Australia Treats Refugees Horribly. But Denmark Wants a Peek at That Playbook.
A group of Danish parliamentarians won rare access to an Australian offshore detention center where abuse and exploitation are rampant.
Australians have found an efficient if brutal solution for getting rid of asylum seekers: send them to offshore detention facilities, hire a shadowy private company to watch over them, and then force them to settle elsewhere once the U.N. recognizes them as refugees.
Australians have found an efficient if brutal solution for getting rid of asylum seekers: send them to offshore detention facilities, hire a shadowy private company to watch over them, and then force them to settle elsewhere once the U.N. recognizes them as refugees.
Controversial as it may be, the Australian model has one apparent taker: The Danish government. This week, a delegation of Danish parliamentarians secured a rare opportunity to visit Australia’s largest offshore detention center, on the tiny island-nation of Nauru, and find out whether a similar approach could work for Europe, which is dealing with its own influx of refugees and asylum-seekers.
The approval for their visas came a few weeks after the Guardian published a cache of leaked documents detailing rampant human rights abuses, sexual assaults, and incidents of self-harm at the facility, with women and children bearing the brunt of wrongdoing. The reports document abuse from security guards allegedly slapping children in the face, to teachers exchanging privileges for sexual favors from students, to bus drivers taking voyeuristic photos of female detainees.

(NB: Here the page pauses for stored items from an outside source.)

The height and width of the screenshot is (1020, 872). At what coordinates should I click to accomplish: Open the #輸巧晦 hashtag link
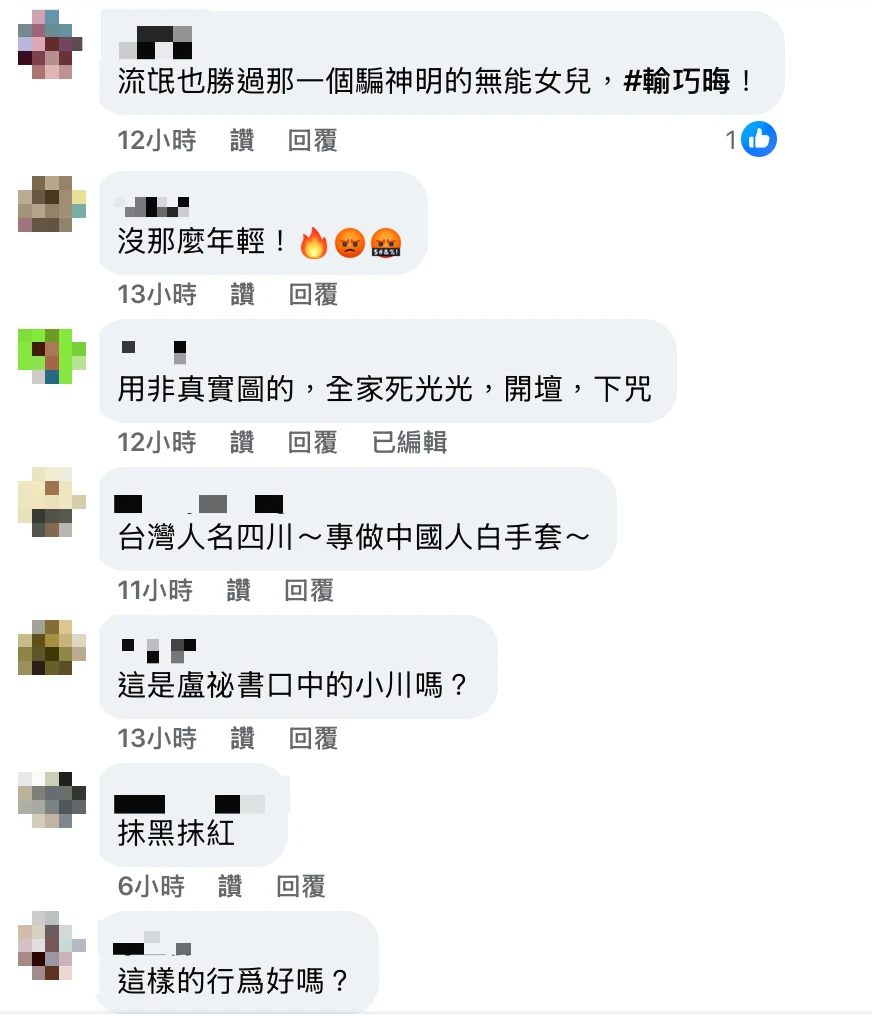tap(677, 82)
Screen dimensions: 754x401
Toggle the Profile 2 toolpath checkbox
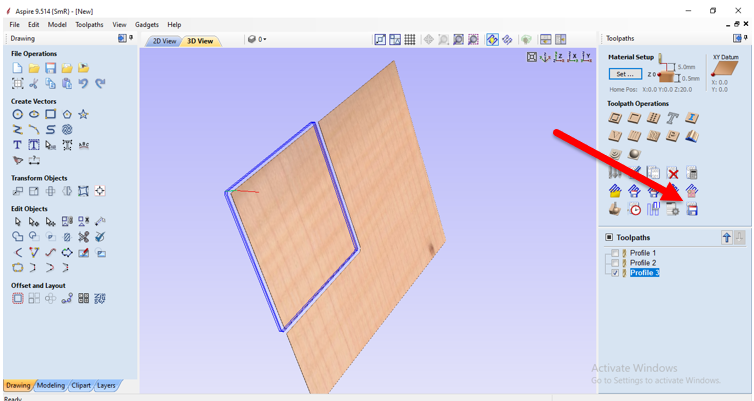click(615, 263)
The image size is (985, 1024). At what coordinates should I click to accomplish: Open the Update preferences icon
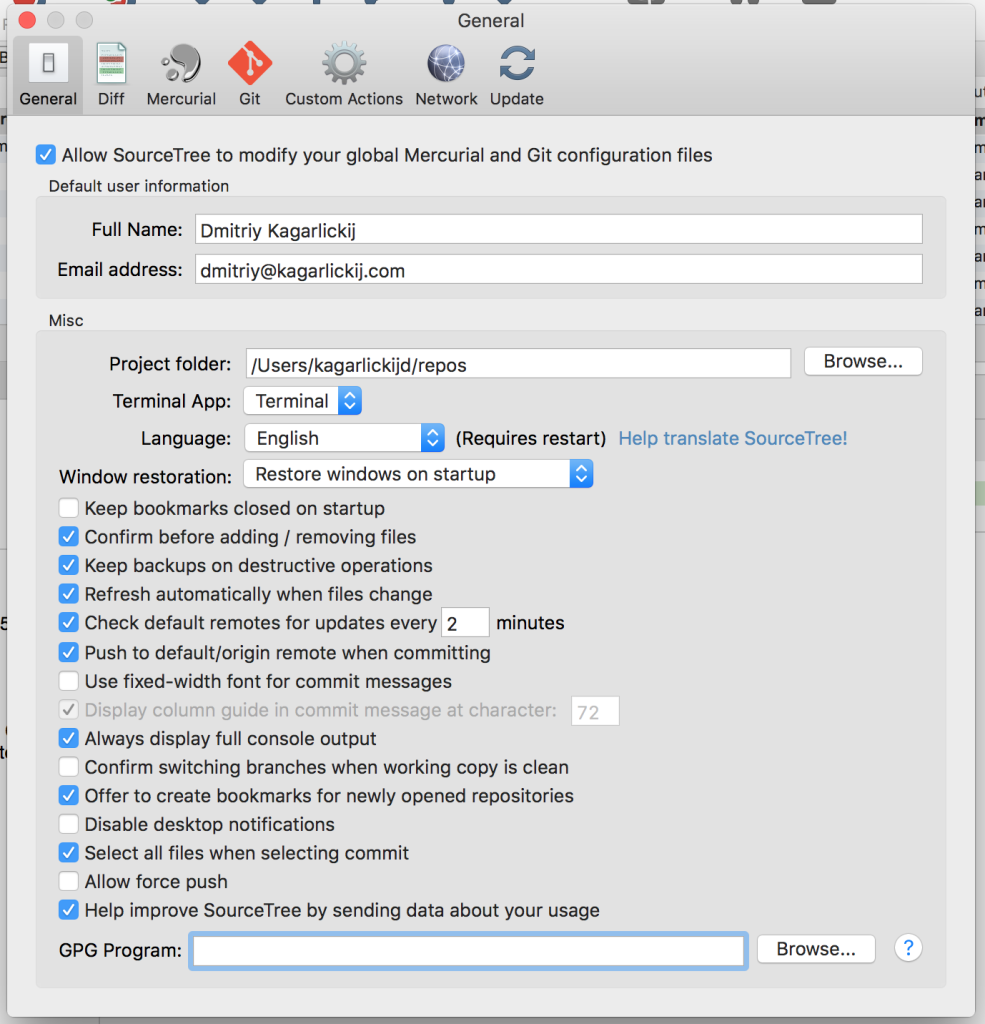pos(517,66)
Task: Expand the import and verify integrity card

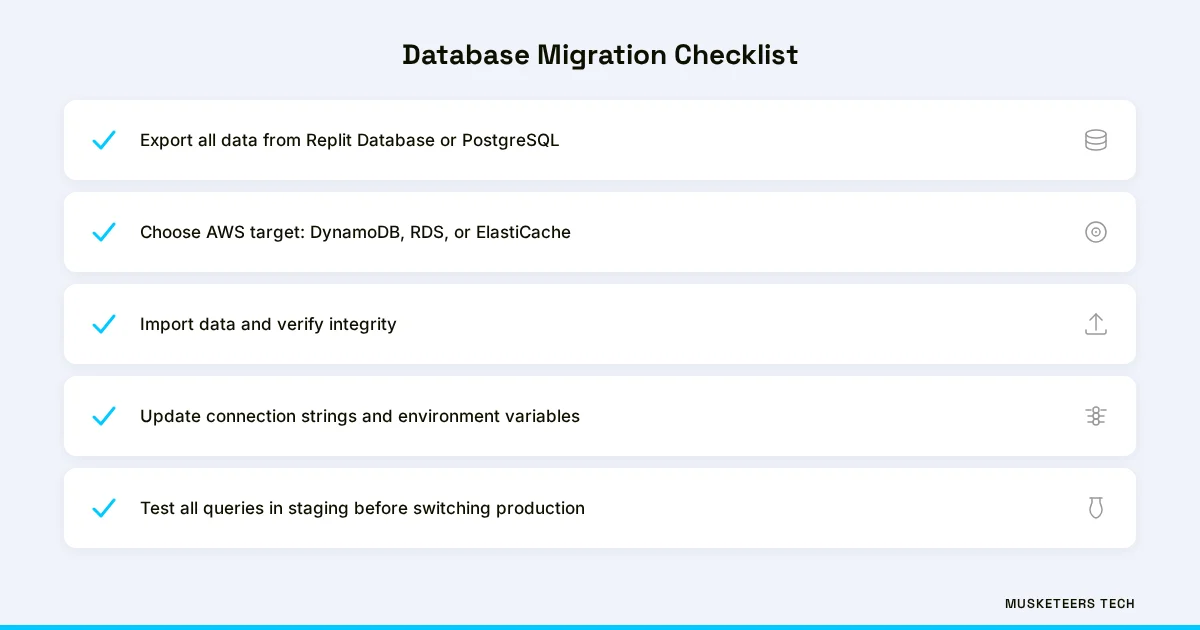Action: point(600,324)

The asylum-seekers must wait months if not years for the U.N. refugee agency to assess their claims. Once their claims are approved, and most of them are, they can either resettle in Cambodia or remain on the impoverished island, in an area one-tenth the size of Washington, D.C. In 2015, Cambodia agreed to take refugees from Nauru in return for $40 million in aid from Australia.

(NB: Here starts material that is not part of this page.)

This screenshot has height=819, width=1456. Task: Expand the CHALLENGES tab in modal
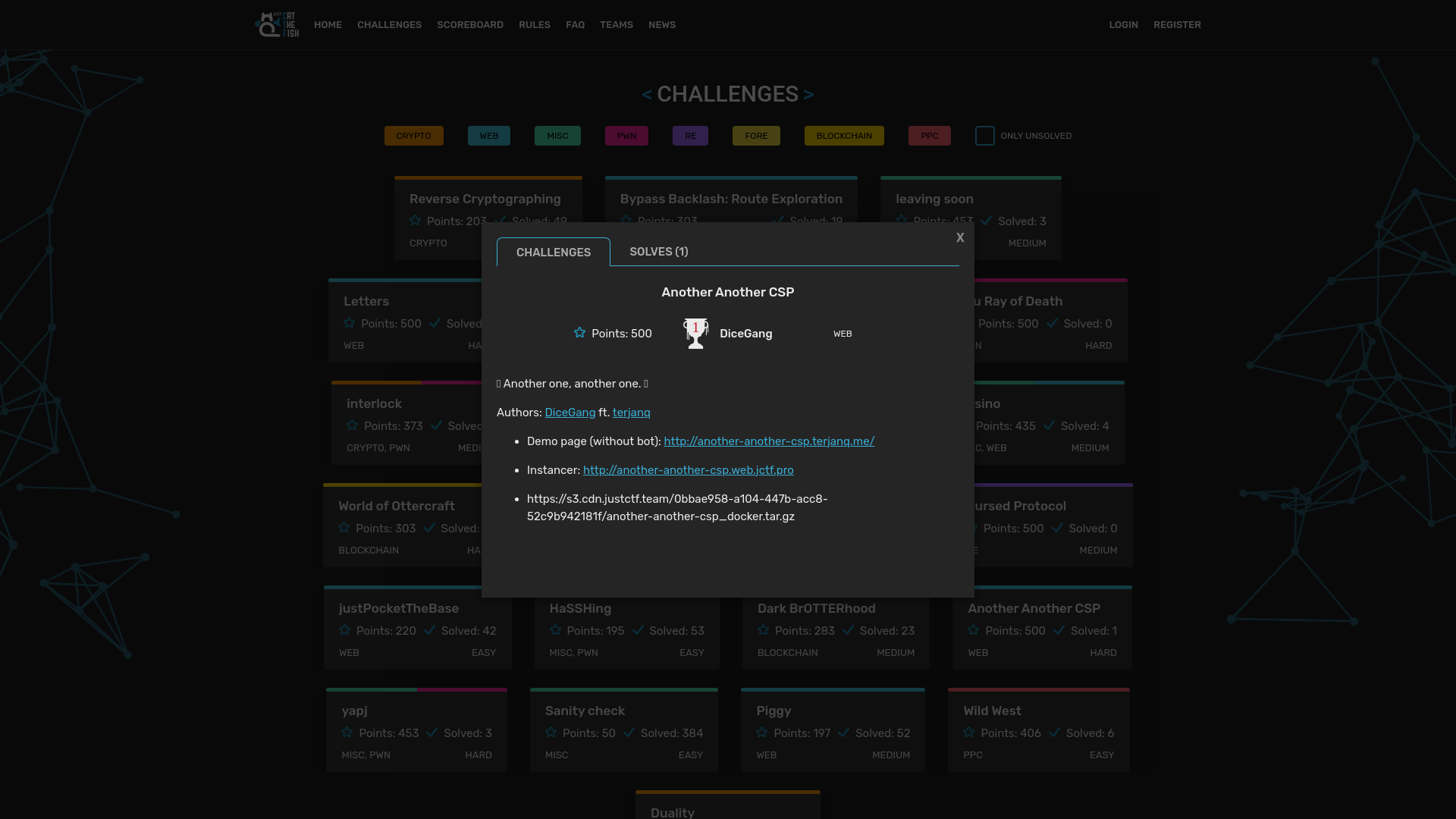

Since then, only five refugees have accepted the offer, and three of those five — a married Iranian couple as well as a Rohingya Muslim from Myanmar — eventually returned to their homelands despite the risks.
“Australia has found an interesting model,” said Martin Henriksen, one of six Danish politicians who will visit Nauru and a member of the anti-immigration Danish People’s Party. He suggested on Danish radio that Denmark could maintain offsite refugee camps in Kenya or Greenland.

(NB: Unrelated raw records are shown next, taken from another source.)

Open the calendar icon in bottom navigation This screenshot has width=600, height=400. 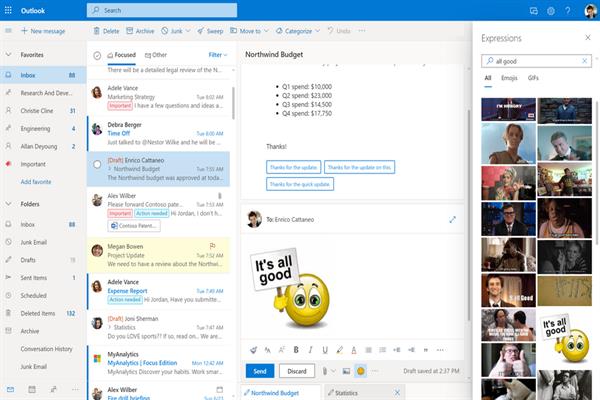[x=33, y=388]
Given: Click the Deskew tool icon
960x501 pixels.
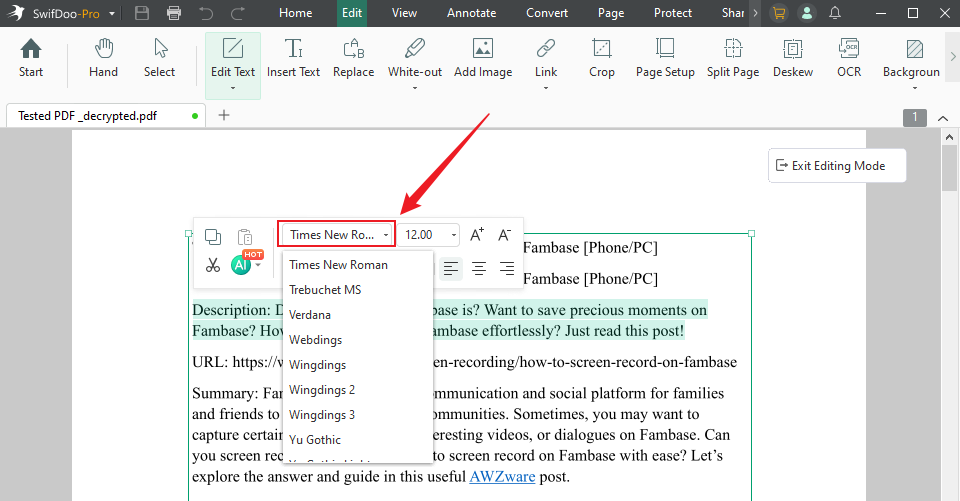Looking at the screenshot, I should pyautogui.click(x=792, y=58).
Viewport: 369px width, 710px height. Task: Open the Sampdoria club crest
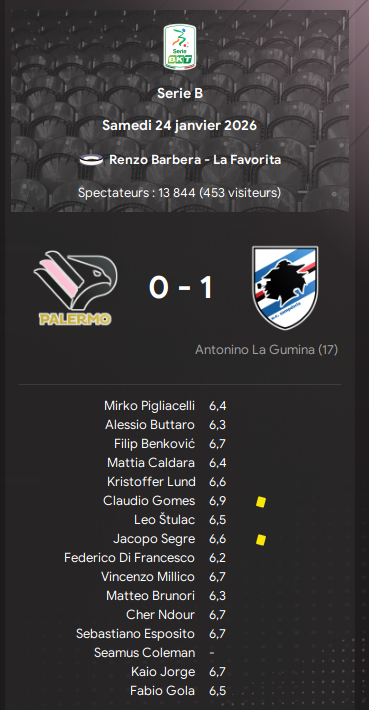(285, 288)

Other politicians in the delegation are more skeptical that Australia’s approach, widely condemned by human rights groups, is worth replicating.
“We are really worried by the reports about conditions on Nauru and Manus Island,” said Johanne Schmidt-Nielsen, another member of the delegation who belongs to a socialist-green party.
Another delegate, Jacob Mark, a member of the Socialist People’s Party, emphasized that the delegation is going to Nauru to learn, and not to endorse Australian policy.
In April, the supreme court of Papua New Guinea ordered the closure of Australia’s other big offshore detention facility, on the island of Manus, after ruling it unconstitutional.
The government of Nauru tightly regulates access to the detention facility, and bars all but the most sympathetic journalists from visiting. Journalists from the Guardian, Australia’s public television network SBS, ABC, and Al Jazeera have all applied for visas, at a cost of $8,000, to no avail.
On Wednesday, one of Australia’s most vocal opponents of offshore detentions revealed that her application to visit the Nauru facility was denied as well.
“Real journalists aren’t allowed anywhere near the island and now members of Parliament aren’t allowed to inspect the detention camp or meet with people that have been sent there,” Sarah Hanson-Young, an Australian senator and member of the left-wing Greens party, said.
It appears that she may have spoken too soon. As the Danish delegation’s visit suggests, all it takes is one open mind to get access.